El problema es que, al principio, pueden funcionar: decisiones rápidas, autoconfianza, discurso de “alto rendimiento”. Por eso engañan en entrevistas y en periodos de luna de miel. Pero cuando el liderazgo se convierte en un juego de suma cero, el equipo suele pagar en salud mental y clima: un estudio en Personality and Individual Differences encontró que rasgos oscuros en líderes se asocian con más agotamiento emocional y menos satisfacción laboral en empleados, además de efectos en la percepción de éxito profesional.

La señal más fiable suele ser la combinación de exigencia sin reciprocidad y conflicto como herramienta: se premia la lealtad personal por encima del trabajo, se divide al equipo (comparaciones, favoritismos), se castigan los límites (“si no contestas a esta hora, no estás comprometido”) y se normaliza la humillación “para espabilar”. No es casual que investigaciones sobre rasgos oscuros y trabajo vinculen maquiavelismo y psicopatía con dimensiones del burnout, especialmente cuando hay presión sostenida y dependencia jerárquica.

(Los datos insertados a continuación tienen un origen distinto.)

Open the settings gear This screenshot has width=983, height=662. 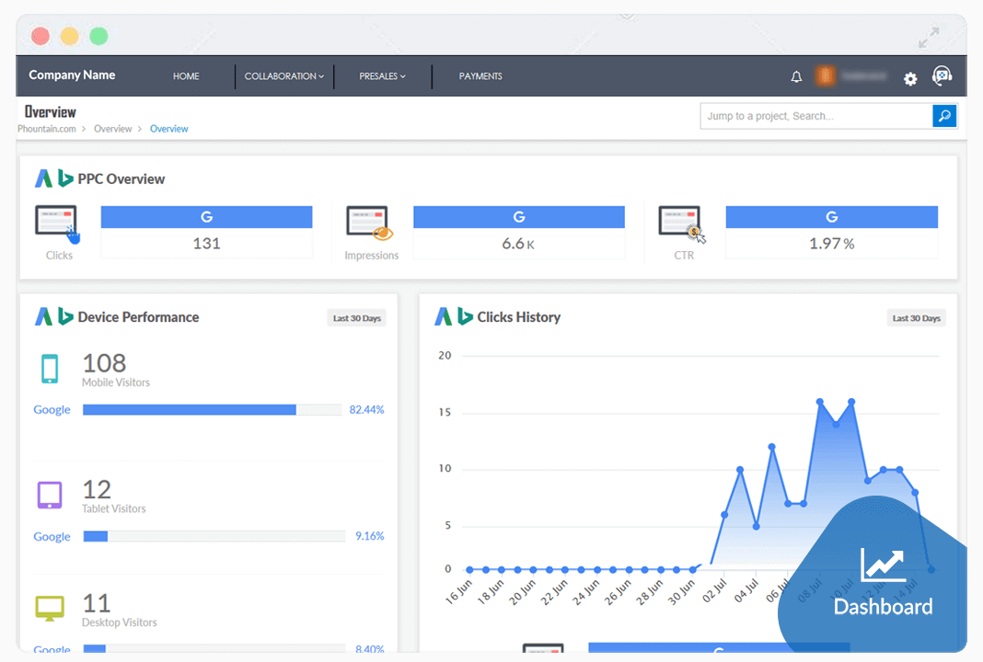point(909,79)
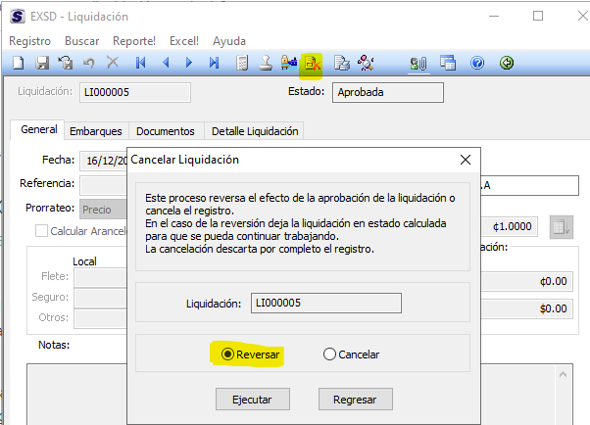Switch to the Detalle Liquidación tab
Viewport: 590px width, 425px height.
[x=254, y=131]
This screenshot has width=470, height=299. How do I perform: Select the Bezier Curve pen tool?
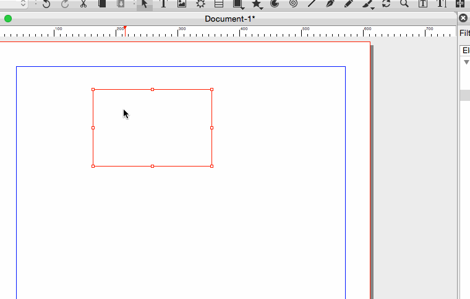tap(331, 4)
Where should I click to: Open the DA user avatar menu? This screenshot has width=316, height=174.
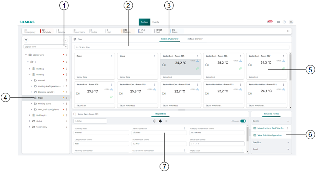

Rigor, contexto y cómo protegerse

Ahora bien, identificar rasgos no equivale a diagnosticar, y conviene mantener el rigor: la evidencia suele hablar de asociaciones, no de una “causa única”. En muchos casos, el rasgo oscuro se mezcla con cultura corporativa permisiva, incentivos tóxicos o ausencia de controles. Aun así, el patrón es útil porque ayuda a separar “malas semanas” de “sistemas de daño”: cuando el liderazgo oscurece la comunicación, aumenta la rotación, cae la cohesión y aparece el agotamiento como estado basal, estamos ante algo más estructural que un choque puntual.

¿Y qué hacer sin convertirlo en una guerra personal? Lo que recomiendan los enfoques más prudentes es protegerse con hechos: documentar episodios (fechas, correos, testigos), buscar apoyo formal (RR. HH., compliance) y, si existe, usar canales de denuncia con garantías. A nivel organizativo, la salida real no es “cazar psicópatas”, sino diseñar sistemas que no los premien: evaluación 360º, consecuencias claras ante abuso, y métricas que valoren resultados sin tolerar prácticas destructivas, justo el tipo de medidas que Fernández-del-Río subraya como barrera cuando la detección individual falla.